Berkaitan dengan ini Syaikhul Islam Ibnu Taimiyah telah menyebutkan dengan ungapan yang indah "Kebahagiaan dalam bergaul dengan orang akan diraih jika engkau bergaul dengan mereka karena Allah, engkau mengharapkan ridha Allah dan tidak mengharapkan ridha mereka, engkau takut kepada Allah dan tidak takut kepada mereka, engkau berbuat baik kepada mereka karena mengharap pahala dari Allah dan tidak balasan dari mereka, engkau tidak menzhalimi mereka karena takut kepada Allah dan tidak takut kepada mereka. Sebagaimana disebutkan juga di dalam sebuah atsar, "Berharaplah pahala kepada Allah dalam urusan manusia, dan jangan berharap balasan kepada manusia dalam urusan Allah.
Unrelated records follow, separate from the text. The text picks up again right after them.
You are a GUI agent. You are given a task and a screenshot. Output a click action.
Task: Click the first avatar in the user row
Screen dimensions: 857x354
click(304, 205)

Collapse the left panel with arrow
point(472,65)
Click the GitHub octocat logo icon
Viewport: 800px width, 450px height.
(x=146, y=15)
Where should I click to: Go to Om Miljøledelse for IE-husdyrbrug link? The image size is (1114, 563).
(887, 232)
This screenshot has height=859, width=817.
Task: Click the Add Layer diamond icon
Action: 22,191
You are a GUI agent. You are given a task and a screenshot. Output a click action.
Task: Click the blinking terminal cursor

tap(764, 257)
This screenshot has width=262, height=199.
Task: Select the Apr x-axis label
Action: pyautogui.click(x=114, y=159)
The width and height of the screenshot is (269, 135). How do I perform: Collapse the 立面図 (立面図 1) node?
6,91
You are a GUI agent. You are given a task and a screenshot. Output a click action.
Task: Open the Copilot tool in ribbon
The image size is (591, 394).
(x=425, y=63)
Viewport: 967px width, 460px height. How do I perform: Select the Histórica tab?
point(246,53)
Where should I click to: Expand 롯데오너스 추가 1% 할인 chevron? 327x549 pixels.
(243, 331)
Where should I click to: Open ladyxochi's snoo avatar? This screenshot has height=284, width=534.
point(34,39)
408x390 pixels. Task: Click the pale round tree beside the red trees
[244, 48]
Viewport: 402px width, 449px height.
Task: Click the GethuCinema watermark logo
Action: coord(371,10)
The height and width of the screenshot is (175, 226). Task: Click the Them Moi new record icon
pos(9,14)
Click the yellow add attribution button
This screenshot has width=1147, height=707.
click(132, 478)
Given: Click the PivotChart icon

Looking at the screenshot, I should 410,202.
Takutlah pada Allah dalam urusan manusia dan jangan takut kepada manusia dalam urusan Allah."

Maksudnya adalah,”Janganlah engkau melakukan suatu bentuk ibadah dan pendekatan diri kepada Allah subhanahu wata’ala karena mereka, menginginkan pujian mereka, dan karena takut kepada mereka, namun berharaplah balasan dari Allah. Dan janganlah takut kepada manusia dalam urusan Allah, baik dalam hal yang engkau kerjakan atau yang engkau tinggalkan. Bahkan kerjakan apa saja yang telah diperintah kan kepadamu meskipun mereka membencinya.”

Ketika Bertemu dengan Orang

Seseorang akan sering bertemu dengan orang lain, baik di masjid, di jalan, di tempat kerja, di rumah atau tempat-tempat lainnya. Bagaimana seharusnya sikap dia manakala berjumpa dengan seseorang? Para Salaf telah memberikan suri teladan yang sangat agung berkenaan dengan hal ini.

Abdur Rahman bin Mahdi berkata, "Disebutkan bahwa jika seseorang bertemu dengan orang lain yang lebih tinggi ilmunya, maka itu adalah hari ghanimah baginya (untuk mengambil ilmunya, red), dan jika bertemu dengan orang yang semisal (setingkat), maka ia belajar bersama dan belajar juga darinya, jika bertemu dengan yang di bawahnya, maka ia bersikap tawadhu' (rendah hati) dan mengajarinya. (Lihat, Siyar A’lam an-Nubala’ 9/203)

Menyikapi Orang yang Keliru dalam Mencari Kebenaran.

Allah subhanahu wata’ala berfirman, artinya;
“(Mereka berdo’a), "Ya Rabb kami, janganlah Engkau hukum kami jika kami lupa atau kami bersalah. Ya Rabb kami, janganlah Engkau bebankan kepada kami beban yang berat sebagaimana Engkau bebankan kepada orang-orang yang sebelum kami. Ya Rabb kami, janganlah Engkau pikulkan kepada kami apa yang tak sanggup kami memikulnya. Beri maaflah kami; ampunilah kami; dan rahmatilah kami. Engkaulah Penolong kami, maka tolonglah kami terhadap kaum yang kafir". (QS. 2:286)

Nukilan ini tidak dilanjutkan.